Exercise requirements: Your answer should be one number, the count of lines in the records that carry the string "computer".

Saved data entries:
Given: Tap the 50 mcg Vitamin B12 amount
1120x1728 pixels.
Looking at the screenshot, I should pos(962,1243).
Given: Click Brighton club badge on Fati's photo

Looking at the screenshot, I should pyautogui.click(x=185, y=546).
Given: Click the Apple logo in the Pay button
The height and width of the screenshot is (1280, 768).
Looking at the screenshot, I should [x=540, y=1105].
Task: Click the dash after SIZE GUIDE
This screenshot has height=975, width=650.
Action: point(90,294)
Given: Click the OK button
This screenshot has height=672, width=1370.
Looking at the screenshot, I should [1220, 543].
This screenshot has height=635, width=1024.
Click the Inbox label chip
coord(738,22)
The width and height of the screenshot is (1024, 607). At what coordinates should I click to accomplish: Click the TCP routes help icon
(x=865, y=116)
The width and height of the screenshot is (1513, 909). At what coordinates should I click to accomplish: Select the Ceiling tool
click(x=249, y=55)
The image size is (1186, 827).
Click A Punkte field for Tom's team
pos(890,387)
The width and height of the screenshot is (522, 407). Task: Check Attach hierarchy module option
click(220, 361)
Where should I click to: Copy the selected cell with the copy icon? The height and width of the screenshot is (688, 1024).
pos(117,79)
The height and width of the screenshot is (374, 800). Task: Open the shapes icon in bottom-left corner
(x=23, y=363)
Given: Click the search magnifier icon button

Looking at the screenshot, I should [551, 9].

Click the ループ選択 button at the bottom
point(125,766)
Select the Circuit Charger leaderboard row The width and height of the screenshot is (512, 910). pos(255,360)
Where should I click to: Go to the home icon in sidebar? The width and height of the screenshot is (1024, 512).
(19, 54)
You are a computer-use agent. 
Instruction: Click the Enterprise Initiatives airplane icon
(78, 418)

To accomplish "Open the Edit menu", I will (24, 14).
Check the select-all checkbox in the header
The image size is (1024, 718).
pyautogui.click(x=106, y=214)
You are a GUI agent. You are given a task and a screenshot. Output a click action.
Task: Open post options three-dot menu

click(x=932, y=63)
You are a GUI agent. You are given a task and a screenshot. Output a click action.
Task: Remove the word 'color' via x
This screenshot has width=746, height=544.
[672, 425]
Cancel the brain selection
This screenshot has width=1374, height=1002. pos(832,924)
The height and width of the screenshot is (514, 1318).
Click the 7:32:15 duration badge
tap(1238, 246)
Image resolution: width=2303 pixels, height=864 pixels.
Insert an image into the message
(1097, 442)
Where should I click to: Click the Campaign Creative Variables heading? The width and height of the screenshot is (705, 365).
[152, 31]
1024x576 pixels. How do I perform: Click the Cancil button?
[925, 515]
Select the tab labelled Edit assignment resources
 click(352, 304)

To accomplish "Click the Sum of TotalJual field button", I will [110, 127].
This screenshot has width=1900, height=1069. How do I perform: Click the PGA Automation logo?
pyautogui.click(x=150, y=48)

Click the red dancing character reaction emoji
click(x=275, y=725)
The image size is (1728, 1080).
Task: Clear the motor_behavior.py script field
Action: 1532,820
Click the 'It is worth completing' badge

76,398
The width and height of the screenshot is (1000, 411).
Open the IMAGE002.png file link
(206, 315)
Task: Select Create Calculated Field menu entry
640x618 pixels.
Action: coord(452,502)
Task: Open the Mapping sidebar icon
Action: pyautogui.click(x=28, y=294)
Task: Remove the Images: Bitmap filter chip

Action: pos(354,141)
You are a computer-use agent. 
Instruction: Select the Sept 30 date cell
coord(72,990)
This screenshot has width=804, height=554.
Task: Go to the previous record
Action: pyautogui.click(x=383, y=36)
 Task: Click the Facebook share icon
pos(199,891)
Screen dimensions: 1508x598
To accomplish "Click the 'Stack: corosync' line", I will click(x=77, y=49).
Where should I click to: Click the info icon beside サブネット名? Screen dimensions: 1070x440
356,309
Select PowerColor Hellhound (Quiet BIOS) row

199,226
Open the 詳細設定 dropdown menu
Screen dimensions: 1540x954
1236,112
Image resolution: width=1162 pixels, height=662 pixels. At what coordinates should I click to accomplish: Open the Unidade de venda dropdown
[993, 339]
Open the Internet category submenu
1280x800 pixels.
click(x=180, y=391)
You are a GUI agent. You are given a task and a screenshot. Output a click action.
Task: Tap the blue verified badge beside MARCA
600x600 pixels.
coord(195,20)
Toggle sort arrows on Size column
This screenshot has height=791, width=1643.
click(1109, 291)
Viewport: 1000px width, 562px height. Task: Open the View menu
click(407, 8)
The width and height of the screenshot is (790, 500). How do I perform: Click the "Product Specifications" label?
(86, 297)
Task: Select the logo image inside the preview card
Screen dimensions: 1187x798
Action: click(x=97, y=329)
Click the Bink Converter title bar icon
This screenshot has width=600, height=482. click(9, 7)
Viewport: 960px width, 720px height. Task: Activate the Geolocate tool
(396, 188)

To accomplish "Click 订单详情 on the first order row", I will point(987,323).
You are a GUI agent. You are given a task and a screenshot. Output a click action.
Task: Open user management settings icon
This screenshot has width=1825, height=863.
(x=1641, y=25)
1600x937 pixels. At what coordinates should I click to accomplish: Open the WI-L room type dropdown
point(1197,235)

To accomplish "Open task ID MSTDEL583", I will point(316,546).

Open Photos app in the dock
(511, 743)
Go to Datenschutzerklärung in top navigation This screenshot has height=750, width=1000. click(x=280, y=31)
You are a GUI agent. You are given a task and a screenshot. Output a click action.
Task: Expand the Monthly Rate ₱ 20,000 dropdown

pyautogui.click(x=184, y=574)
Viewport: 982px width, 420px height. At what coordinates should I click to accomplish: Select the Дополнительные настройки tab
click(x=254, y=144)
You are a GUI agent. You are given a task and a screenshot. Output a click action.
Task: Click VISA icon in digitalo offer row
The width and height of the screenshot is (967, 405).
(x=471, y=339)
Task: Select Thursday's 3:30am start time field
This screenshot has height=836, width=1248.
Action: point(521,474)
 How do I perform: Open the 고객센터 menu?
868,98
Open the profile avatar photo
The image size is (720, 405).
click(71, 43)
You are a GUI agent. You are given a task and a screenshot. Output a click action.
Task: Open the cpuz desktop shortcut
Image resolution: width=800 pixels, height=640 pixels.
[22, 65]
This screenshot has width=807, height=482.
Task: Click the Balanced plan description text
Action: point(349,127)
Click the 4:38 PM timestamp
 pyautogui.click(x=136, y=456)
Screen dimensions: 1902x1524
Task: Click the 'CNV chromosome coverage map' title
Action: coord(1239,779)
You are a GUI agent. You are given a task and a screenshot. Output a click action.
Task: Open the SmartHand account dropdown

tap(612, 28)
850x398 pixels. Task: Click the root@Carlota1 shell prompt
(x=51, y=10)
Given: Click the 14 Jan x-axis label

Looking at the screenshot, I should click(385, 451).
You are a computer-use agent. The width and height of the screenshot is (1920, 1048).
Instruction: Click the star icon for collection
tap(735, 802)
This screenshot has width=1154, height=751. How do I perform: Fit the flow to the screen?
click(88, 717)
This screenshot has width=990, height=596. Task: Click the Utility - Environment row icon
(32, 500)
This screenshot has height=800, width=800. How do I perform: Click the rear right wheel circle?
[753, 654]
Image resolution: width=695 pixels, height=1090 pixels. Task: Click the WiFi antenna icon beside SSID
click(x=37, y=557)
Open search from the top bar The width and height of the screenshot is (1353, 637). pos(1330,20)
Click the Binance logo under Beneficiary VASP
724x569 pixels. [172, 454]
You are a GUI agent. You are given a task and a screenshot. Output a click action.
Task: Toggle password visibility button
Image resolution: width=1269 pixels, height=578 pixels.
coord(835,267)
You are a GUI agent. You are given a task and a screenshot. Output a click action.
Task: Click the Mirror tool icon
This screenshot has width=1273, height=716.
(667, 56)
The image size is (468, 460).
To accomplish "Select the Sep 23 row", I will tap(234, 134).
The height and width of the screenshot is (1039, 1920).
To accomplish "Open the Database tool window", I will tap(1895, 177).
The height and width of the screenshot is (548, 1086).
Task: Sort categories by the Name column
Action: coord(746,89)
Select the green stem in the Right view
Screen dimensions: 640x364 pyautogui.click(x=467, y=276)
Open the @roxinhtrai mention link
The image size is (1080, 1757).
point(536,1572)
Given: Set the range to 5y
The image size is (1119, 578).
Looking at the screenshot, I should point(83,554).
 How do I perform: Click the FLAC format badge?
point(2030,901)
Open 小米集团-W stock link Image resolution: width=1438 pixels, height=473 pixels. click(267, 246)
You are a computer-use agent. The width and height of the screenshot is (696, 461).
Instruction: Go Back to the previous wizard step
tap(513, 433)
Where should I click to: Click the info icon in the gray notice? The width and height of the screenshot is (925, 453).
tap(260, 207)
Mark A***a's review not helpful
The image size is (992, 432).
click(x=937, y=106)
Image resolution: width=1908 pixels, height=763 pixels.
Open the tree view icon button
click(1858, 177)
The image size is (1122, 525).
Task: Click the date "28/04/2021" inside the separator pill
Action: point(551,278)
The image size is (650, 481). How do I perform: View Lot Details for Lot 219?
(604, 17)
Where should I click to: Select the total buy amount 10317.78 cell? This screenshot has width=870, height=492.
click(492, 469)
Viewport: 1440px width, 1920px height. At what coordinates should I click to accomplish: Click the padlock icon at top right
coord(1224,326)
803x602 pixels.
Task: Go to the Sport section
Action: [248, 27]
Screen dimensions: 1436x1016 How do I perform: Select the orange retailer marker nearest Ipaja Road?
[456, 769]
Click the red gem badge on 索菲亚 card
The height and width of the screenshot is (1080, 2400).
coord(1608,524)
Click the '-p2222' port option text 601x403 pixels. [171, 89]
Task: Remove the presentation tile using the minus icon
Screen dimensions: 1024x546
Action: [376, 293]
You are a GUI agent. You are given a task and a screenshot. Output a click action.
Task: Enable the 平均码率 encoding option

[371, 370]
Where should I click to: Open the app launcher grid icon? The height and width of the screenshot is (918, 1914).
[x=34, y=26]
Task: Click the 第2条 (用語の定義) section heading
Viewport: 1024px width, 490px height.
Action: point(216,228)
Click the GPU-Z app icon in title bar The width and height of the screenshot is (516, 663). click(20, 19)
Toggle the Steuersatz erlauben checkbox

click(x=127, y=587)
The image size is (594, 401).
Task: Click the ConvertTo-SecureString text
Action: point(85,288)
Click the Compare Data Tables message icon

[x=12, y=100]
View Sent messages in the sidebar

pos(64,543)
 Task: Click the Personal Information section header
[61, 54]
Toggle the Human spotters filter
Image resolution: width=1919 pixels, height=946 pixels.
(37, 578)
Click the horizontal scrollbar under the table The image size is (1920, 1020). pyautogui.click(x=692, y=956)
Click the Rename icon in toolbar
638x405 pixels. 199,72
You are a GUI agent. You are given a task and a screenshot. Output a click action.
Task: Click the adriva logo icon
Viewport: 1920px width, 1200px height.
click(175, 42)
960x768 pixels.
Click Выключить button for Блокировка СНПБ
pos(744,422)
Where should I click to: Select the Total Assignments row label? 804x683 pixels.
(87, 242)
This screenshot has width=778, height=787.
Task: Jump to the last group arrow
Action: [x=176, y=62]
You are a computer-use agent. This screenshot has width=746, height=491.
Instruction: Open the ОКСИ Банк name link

Exercise response: 5